Making sure you have the right name is just the first piece of information you should gather before a business meeting. Take time to research the company’s history, mandate, vision, goals, and overall culture. If the company has a procurement process or unique way of doing business, try to get a better understanding of it before you begin the sales process. The more you know about a company, the better.
If you have any marketing materials or brochures, you may want to consider bringing them with you to the meeting. The ideal piece of promotional material to bring with you would be a capability statement. A capability statement is a one-page document that clearly describes your product or service and the benefits of purchasing it. In addition to your capability statement, you will want to bring business cards and, if appropriate, product samples.
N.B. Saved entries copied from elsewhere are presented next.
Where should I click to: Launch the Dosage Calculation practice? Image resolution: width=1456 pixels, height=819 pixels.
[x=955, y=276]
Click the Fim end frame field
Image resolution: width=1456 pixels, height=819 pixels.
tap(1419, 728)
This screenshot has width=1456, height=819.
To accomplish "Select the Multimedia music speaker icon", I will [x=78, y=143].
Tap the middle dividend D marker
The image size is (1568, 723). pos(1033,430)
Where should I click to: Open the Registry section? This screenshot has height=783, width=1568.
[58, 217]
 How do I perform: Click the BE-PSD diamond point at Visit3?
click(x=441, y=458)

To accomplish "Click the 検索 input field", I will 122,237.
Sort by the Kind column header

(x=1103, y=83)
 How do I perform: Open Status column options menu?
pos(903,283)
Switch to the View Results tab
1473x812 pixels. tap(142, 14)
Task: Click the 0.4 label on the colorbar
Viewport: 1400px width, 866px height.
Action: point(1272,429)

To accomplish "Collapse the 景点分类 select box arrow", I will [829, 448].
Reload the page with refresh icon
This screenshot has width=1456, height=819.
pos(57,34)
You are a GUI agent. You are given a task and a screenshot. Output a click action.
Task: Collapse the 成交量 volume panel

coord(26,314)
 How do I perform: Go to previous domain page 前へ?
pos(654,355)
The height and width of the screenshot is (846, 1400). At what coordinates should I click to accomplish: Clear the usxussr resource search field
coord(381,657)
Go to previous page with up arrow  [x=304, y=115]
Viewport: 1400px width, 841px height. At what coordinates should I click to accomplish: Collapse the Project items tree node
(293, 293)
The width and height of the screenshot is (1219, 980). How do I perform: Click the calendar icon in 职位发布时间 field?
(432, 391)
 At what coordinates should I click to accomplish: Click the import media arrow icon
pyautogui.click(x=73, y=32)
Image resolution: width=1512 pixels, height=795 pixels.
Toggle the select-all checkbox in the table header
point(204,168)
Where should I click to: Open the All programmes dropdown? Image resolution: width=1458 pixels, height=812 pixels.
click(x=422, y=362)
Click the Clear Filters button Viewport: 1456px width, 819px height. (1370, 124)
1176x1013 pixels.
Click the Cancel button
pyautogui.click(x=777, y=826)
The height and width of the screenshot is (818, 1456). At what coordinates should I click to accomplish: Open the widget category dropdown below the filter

When choosing an outfit to wear to the meeting, keep your personal brand in mind. The clothes you wear reflect your branding as an entrepreneur, from the colours to the style, indicating personality and professionalism. Your clothes should also reflect the tone and setting of the meeting itself. If you are going to a meeting with a number of staff members and you are expected to give a formal presentation, you will want to wear something very professional—business formal. If you are meeting one person for an informal conversation over coffee, you can probably get away with wearing a business casual outfit.
When you’ve finished your preliminary preparation for the meeting, the next step is to determine the meeting logistics. If you aren’t sure where the meeting is taking place, use Google Maps to determine how far away it is. Using the street view, you can even see what the location looks like. If you are meeting in a downtown centre without ample parking, give yourself sufficient time to find a spot or choose to get a cab or find a ride. If punctuality is a challenge for you, there’s an app for that! Check out this article for Apps to Help You Stay on Time, On Task, & On Track.
Arriving on time, in the appropriate attire, knowing that you are prepared and have done your research, you will be able to enter the meeting calm and collected. So put your best handshake forward, take a deep breath, and deliver yourself and your business with confidence.